L.

2 mins

    La cloche a sonné depuis quelques minutes déjà. Debout derrière l’une des grandes fenêtres striées de plaques métalliques sensées repousser les rayons du soleil, elle cherche un sac à dos rose et des mèches bicolores dans la cour de récréation. Parmi les quatre centaines d’élèves parqués là, aucun signe de sa cible, même au “Mur”, ce point de rendez-vous pour toutes les figures emblématiques du collège, trois fois par jour, tous les jours.

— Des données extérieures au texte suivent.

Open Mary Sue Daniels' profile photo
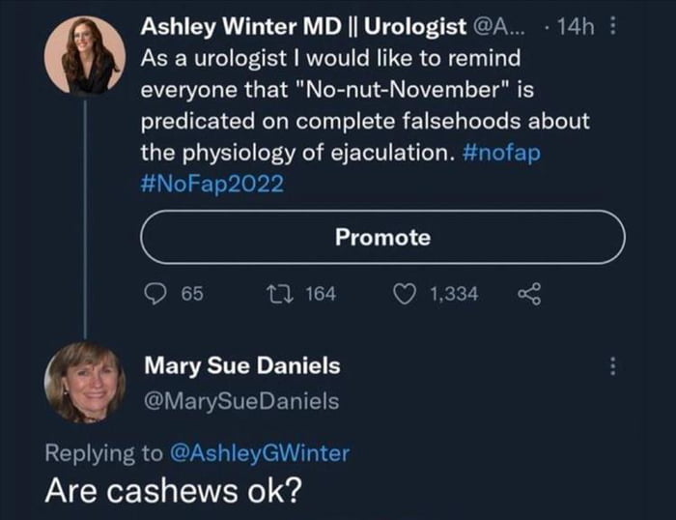 click(x=84, y=382)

    Un rapide regard lancé sur sa montre lui indique qu’il lui reste un peu plus de sept minutes. Ses légers sourcils se froncent, alors que ses pas se dirigent automatiquement vers les escaliers. Est-ce suffisant ? Son casier est à l’opposé… En courant, malgré l’interdiction du règlement, elle est persuadée de pouvoir réussir. Elle veut y croire.

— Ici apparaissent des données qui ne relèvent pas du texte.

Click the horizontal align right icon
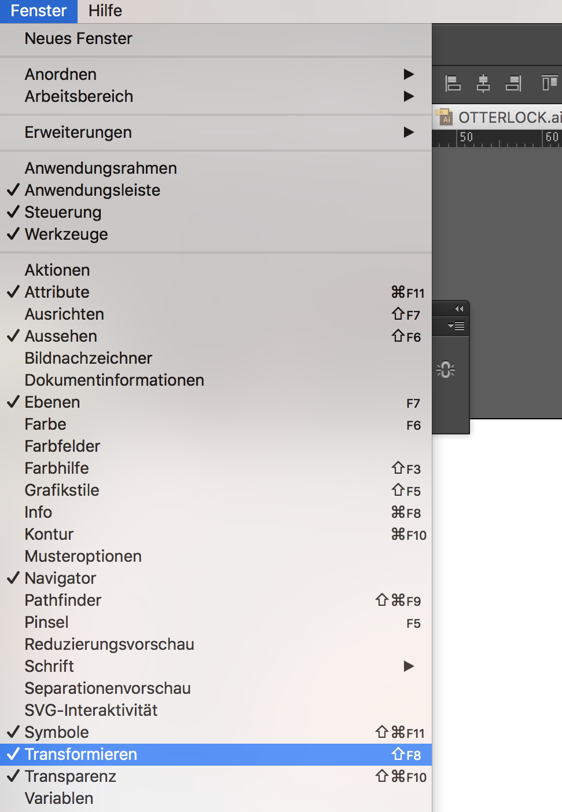This screenshot has height=812, width=562. (513, 84)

    Nouant ses cheveux, elle commence à dévaler les deux volées de marches qui précèdent le tournant donnant sur le hall aux innombrables colonnes. Mieux vaut les éviter, ça la ralentirait. Les doubles portes vitrées passées, l’étendue de macadam se dévoile, ornée de quelques bancs de ferraille éblouissants, et d’une table de ping-pong désertée, faute de raquettes et de balle pour jouer.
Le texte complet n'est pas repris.